As I looked across a vast lawn, I easily spotted my fellow MBSR students. They looked like zombies weaving and wandering alone through groups of friends and families lounging on picnic blankets or talking and barbecuing. I saw a group of 20-something men playing Frisbee, young kids riding bikes and a pair of women tanning in the sun.

I had lived close to this park for three years and spent hundreds of hours exploring it, but what struck me as different on the day of the retreat were the sounds. I noticed the clap, clap of a jogger's sneakers going by on a paved path. I saw a group playing volleyball on the lawn, and for the first time, I heard the game. The ball thudded when it hit the grass and whapped when it was being served. The players grunted when they made contact. Thud, whap, grunt. Whap, whap, thud. I heard a soft jingling, and I knew just what it was. A dog with metal ID tags came up behind me and passed by. Jingle, jingle.

After the prescribed half hour, we returned to our meeting room with Paulette. We had a brief group discussion about how we could continue our mindfulness training through other classes, and then we folded our chairs and put them away in a closet. Silently, we eased down a set of stairs and out the front door. I made it all the way home before I turned on my phones.

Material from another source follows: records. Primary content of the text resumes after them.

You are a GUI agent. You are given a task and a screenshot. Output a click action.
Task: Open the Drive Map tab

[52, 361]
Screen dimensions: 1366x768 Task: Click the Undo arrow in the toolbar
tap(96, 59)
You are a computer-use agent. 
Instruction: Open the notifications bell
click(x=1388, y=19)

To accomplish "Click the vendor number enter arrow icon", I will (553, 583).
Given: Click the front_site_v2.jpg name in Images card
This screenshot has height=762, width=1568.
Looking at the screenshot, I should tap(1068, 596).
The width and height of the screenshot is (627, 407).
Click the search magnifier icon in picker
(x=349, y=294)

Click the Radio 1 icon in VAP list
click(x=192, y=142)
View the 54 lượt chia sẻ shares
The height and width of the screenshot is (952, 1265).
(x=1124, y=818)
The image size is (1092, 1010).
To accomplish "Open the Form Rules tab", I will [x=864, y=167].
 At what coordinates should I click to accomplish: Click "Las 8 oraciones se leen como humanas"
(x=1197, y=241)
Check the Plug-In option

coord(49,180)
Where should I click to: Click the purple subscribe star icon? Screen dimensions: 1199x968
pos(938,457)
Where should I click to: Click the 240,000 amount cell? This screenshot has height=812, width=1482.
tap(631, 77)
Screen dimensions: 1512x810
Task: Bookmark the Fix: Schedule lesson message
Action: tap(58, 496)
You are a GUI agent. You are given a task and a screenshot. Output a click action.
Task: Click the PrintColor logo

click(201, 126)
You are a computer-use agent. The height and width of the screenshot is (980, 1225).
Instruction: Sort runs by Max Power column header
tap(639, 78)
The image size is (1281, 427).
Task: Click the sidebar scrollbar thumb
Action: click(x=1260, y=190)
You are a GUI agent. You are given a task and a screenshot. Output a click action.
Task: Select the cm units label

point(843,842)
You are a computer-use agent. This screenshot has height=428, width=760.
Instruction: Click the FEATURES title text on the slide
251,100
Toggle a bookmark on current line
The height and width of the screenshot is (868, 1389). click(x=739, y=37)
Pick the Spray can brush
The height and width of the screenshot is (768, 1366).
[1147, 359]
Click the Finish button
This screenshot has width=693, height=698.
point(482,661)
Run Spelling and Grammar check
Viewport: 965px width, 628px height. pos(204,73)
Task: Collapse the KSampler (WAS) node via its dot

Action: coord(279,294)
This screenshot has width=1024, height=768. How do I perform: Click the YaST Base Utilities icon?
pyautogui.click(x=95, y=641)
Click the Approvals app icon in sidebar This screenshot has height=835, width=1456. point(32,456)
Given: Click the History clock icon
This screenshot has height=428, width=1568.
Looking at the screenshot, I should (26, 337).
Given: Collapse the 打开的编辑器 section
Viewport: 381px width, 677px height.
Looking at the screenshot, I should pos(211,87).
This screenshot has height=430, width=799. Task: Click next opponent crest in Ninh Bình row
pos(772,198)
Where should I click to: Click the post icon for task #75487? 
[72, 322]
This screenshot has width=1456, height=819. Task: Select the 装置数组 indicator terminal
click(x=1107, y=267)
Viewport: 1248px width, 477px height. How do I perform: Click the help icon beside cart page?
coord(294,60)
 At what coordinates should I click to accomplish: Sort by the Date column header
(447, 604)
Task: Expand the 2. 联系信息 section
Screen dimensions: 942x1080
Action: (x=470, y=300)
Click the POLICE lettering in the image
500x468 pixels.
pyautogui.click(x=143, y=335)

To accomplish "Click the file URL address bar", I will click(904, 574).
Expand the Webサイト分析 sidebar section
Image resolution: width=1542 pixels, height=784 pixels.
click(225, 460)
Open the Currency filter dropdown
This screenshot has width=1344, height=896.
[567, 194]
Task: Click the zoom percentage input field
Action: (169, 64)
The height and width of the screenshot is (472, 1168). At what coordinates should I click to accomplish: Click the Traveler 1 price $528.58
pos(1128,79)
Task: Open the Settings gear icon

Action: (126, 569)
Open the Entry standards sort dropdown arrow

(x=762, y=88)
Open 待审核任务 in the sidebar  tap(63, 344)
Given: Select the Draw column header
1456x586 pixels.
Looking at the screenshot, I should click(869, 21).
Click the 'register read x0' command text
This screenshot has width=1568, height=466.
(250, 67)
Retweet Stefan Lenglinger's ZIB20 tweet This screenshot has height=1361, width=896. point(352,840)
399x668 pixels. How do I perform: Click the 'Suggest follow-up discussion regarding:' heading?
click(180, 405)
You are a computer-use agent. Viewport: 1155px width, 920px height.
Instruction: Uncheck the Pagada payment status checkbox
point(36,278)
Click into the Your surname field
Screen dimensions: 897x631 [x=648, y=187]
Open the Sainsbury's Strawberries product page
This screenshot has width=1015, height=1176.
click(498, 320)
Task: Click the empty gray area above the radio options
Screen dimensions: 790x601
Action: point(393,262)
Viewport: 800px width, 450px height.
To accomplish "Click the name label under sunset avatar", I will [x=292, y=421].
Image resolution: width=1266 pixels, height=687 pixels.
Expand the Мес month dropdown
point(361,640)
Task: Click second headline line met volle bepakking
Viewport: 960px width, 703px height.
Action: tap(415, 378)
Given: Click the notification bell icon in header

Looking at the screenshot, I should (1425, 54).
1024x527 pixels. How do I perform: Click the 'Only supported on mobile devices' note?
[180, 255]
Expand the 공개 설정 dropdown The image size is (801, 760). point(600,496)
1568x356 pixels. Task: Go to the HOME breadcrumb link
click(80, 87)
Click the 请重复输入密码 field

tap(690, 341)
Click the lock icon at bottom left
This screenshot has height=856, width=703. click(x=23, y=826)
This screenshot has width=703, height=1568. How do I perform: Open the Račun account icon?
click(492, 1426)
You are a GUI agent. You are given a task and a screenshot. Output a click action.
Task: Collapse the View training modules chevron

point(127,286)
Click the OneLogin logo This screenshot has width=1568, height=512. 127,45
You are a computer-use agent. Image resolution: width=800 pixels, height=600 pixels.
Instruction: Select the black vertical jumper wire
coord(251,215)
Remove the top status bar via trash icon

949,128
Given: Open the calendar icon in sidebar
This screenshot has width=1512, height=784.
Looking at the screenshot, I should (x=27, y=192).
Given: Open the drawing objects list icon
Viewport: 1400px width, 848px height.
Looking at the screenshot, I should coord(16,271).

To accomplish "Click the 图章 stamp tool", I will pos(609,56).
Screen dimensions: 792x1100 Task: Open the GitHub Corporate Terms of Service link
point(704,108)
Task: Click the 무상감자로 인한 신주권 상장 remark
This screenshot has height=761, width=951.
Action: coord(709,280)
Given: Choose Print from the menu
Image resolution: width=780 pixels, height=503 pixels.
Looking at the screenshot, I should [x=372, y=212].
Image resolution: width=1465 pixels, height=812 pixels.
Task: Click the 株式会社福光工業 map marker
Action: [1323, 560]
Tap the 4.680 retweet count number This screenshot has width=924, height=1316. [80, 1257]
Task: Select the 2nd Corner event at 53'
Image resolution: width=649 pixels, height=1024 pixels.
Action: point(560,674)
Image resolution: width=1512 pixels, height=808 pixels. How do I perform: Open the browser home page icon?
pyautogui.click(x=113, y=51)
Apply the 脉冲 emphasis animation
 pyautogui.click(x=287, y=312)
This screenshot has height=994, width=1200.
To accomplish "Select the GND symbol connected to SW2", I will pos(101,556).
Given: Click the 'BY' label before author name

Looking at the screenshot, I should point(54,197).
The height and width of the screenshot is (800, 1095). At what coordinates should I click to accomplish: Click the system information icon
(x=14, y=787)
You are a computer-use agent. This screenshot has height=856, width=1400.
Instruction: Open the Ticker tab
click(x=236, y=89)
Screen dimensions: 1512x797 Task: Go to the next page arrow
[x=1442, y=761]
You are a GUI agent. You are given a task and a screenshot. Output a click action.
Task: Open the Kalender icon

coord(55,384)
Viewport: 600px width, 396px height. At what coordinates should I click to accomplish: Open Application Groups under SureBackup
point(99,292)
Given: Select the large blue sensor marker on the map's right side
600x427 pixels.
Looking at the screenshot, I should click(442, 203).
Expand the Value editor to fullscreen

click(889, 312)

In the months since, I haven't meditated much, yet the course has had a small--but profound--impact on my life. I've started wearing a watch, which has cut in half the number of times a day I look at my iPhone and risk getting sucked into checking email or the web. On a tip from one of my MBSR classmates, when I'm at a restaurant and a dining companion gets up to take a call or use the bathroom, I now resist the urge to read the news or check Facebook on my phone. Instead, I usually just sit and watch the people around me. And when I walk outside, I find myself smelling the air and listening to the soundtrack of the city. The notes and rhythms were always there, of course. But these days they seem richer and more important.